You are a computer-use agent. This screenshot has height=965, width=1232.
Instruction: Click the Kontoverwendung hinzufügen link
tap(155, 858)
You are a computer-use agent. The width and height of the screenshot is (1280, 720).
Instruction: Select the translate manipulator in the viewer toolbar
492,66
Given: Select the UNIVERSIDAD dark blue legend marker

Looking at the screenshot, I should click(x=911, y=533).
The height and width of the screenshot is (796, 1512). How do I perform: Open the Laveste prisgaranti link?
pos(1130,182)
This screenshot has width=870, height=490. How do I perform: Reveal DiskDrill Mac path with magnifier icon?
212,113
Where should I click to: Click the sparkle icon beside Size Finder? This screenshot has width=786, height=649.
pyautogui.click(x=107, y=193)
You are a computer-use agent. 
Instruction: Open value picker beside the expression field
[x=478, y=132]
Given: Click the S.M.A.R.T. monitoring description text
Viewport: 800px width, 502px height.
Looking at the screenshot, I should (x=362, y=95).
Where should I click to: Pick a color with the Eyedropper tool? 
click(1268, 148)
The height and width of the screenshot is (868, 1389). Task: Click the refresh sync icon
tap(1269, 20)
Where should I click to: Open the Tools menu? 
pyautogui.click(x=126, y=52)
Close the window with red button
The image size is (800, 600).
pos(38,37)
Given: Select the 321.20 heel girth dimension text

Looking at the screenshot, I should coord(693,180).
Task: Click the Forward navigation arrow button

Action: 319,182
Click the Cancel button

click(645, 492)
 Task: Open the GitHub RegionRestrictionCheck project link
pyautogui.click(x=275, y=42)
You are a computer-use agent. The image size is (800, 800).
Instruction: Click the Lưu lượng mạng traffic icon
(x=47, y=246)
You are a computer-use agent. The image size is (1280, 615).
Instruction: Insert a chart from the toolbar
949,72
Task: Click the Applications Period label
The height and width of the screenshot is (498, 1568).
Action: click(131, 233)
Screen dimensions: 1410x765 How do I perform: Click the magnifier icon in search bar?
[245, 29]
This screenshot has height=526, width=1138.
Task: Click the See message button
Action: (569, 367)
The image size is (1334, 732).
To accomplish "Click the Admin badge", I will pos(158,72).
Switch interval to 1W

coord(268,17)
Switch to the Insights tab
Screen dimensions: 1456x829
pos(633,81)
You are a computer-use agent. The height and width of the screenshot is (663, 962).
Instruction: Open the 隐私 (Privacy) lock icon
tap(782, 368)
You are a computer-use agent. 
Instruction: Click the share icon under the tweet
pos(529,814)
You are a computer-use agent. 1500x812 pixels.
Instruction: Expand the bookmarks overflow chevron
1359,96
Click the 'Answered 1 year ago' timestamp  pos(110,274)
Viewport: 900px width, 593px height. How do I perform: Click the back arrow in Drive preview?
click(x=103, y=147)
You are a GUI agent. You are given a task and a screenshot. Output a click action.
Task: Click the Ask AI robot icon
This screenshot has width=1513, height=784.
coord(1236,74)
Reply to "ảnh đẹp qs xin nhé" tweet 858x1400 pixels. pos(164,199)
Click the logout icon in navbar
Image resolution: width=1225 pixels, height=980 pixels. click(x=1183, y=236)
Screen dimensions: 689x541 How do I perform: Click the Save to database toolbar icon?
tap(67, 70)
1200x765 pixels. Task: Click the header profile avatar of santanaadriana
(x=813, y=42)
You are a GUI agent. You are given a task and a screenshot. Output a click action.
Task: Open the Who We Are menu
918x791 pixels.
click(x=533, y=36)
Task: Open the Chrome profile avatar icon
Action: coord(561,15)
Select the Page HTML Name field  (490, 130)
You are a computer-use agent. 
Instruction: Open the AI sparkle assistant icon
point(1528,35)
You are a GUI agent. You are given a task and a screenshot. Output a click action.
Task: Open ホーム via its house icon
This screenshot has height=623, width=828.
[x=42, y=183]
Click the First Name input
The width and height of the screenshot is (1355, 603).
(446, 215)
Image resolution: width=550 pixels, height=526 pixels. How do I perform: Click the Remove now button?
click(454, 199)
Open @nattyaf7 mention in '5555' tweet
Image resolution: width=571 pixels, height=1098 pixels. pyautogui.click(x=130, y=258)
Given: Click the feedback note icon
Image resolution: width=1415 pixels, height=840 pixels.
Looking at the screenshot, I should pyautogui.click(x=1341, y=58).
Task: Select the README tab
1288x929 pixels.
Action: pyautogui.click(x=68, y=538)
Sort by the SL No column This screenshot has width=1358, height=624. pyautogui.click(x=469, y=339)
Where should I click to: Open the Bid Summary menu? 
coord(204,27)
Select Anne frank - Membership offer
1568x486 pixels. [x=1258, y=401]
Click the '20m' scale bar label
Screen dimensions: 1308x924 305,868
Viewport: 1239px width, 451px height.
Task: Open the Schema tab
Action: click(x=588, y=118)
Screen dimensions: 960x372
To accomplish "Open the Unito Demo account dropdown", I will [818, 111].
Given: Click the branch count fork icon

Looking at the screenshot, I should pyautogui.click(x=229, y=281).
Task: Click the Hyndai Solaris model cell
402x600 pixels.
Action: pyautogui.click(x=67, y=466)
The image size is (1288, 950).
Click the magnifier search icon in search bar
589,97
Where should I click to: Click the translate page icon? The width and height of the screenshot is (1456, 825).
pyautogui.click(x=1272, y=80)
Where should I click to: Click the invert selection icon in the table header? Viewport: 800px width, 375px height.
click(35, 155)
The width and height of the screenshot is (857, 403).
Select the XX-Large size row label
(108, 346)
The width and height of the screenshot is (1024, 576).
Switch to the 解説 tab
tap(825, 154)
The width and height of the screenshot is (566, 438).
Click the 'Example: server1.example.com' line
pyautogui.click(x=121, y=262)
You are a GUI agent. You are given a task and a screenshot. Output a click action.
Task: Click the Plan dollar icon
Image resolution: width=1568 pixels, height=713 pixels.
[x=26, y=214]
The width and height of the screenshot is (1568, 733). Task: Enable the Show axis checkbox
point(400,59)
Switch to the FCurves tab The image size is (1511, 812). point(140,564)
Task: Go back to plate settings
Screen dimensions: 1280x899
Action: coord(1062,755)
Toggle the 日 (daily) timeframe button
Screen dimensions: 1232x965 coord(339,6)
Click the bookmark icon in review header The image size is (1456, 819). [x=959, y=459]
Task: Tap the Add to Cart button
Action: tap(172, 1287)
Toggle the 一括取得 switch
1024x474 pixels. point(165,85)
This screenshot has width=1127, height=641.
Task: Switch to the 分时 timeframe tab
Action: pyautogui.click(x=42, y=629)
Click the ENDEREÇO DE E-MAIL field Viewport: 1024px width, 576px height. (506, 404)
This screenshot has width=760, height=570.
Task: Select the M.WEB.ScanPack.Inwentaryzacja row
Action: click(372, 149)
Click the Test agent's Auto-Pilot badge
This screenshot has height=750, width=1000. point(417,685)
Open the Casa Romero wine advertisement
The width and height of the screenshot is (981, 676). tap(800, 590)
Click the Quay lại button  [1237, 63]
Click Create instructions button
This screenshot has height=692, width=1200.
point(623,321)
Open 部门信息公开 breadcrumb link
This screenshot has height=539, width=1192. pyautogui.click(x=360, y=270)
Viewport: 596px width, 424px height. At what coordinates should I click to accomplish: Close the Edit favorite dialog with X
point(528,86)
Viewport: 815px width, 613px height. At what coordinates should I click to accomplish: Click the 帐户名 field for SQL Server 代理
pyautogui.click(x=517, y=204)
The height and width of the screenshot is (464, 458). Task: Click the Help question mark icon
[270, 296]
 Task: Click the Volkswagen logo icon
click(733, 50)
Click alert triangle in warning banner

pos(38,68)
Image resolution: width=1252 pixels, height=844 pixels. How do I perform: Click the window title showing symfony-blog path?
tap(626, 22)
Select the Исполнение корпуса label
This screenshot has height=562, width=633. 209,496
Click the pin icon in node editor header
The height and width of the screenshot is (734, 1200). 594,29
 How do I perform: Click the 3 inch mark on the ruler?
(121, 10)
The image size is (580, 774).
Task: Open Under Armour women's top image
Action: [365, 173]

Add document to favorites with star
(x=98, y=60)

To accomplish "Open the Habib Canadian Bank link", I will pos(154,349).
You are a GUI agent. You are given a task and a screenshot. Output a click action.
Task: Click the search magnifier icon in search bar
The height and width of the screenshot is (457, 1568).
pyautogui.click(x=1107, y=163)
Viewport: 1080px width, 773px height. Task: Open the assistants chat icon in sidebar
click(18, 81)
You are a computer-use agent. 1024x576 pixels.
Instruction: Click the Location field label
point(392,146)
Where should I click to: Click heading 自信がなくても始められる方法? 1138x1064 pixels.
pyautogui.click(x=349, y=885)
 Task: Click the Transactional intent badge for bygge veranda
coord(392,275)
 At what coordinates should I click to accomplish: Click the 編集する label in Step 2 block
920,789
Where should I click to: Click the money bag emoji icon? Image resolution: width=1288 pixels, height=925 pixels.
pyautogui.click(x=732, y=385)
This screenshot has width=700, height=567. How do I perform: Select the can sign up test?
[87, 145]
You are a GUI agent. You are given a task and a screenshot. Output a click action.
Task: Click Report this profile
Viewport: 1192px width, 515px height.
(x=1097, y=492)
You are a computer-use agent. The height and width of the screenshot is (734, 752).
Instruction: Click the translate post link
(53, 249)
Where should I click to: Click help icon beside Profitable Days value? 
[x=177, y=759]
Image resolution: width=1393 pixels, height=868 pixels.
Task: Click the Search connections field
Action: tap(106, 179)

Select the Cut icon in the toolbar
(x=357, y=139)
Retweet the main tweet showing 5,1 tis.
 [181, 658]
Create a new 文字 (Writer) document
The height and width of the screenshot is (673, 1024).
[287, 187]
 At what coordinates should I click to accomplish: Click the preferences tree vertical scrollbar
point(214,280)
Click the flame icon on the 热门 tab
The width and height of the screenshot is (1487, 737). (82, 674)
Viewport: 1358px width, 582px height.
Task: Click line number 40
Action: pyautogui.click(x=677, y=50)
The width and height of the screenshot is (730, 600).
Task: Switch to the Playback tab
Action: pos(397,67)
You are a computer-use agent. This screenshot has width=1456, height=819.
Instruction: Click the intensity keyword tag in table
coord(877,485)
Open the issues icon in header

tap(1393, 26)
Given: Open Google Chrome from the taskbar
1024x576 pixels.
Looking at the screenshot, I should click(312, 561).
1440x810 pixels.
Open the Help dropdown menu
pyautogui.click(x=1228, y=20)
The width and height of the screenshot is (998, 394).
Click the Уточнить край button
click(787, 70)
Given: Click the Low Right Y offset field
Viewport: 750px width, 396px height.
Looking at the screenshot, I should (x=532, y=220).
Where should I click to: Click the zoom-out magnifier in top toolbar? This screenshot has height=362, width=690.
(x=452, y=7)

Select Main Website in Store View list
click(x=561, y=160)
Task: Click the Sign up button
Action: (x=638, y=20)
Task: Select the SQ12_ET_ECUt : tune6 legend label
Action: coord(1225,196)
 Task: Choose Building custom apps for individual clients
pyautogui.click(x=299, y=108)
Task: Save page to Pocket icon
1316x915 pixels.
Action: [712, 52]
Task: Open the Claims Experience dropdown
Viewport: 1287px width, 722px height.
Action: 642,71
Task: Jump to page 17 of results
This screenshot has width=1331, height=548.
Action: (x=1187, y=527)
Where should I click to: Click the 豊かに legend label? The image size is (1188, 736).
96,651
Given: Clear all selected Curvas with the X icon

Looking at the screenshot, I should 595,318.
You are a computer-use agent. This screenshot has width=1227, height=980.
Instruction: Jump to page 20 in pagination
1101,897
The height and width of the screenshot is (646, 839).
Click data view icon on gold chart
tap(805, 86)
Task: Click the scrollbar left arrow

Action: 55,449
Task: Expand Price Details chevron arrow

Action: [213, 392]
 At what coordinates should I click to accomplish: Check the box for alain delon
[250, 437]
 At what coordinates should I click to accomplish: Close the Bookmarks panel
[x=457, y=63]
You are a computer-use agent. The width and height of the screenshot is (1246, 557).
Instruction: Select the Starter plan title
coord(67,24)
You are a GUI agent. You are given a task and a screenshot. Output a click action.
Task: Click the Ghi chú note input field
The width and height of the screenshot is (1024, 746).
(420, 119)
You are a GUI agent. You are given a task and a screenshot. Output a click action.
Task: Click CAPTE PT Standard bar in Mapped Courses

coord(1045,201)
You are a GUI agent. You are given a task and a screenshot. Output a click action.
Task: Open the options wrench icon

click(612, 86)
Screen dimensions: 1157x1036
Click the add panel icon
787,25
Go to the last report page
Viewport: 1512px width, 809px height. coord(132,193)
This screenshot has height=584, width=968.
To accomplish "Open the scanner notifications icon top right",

· · · ·

» **Aim of the task**:
Write out the records word for word, from the start of the records through the line containing "pyautogui.click(x=126, y=52)", including that line.

» **Result of this task**:
You are a computer-use agent. This screenshot has height=965, width=1232.
Instruction: Click the Kontoverwendung hinzufügen link
tap(155, 858)
You are a computer-use agent. The width and height of the screenshot is (1280, 720).
Instruction: Select the translate manipulator in the viewer toolbar
492,66
Given: Select the UNIVERSIDAD dark blue legend marker

Looking at the screenshot, I should click(x=911, y=533).
The height and width of the screenshot is (796, 1512). How do I perform: Open the Laveste prisgaranti link?
pos(1130,182)
This screenshot has width=870, height=490. How do I perform: Reveal DiskDrill Mac path with magnifier icon?
212,113
Where should I click to: Click the sparkle icon beside Size Finder? This screenshot has width=786, height=649.
pyautogui.click(x=107, y=193)
You are a computer-use agent. 
Instruction: Open value picker beside the expression field
[x=478, y=132]
Given: Click the S.M.A.R.T. monitoring description text
Viewport: 800px width, 502px height.
Looking at the screenshot, I should (x=362, y=95).
Where should I click to: Pick a color with the Eyedropper tool? 
click(1268, 148)
The height and width of the screenshot is (868, 1389). Task: Click the refresh sync icon
tap(1269, 20)
Where should I click to: Open the Tools menu? 
pyautogui.click(x=126, y=52)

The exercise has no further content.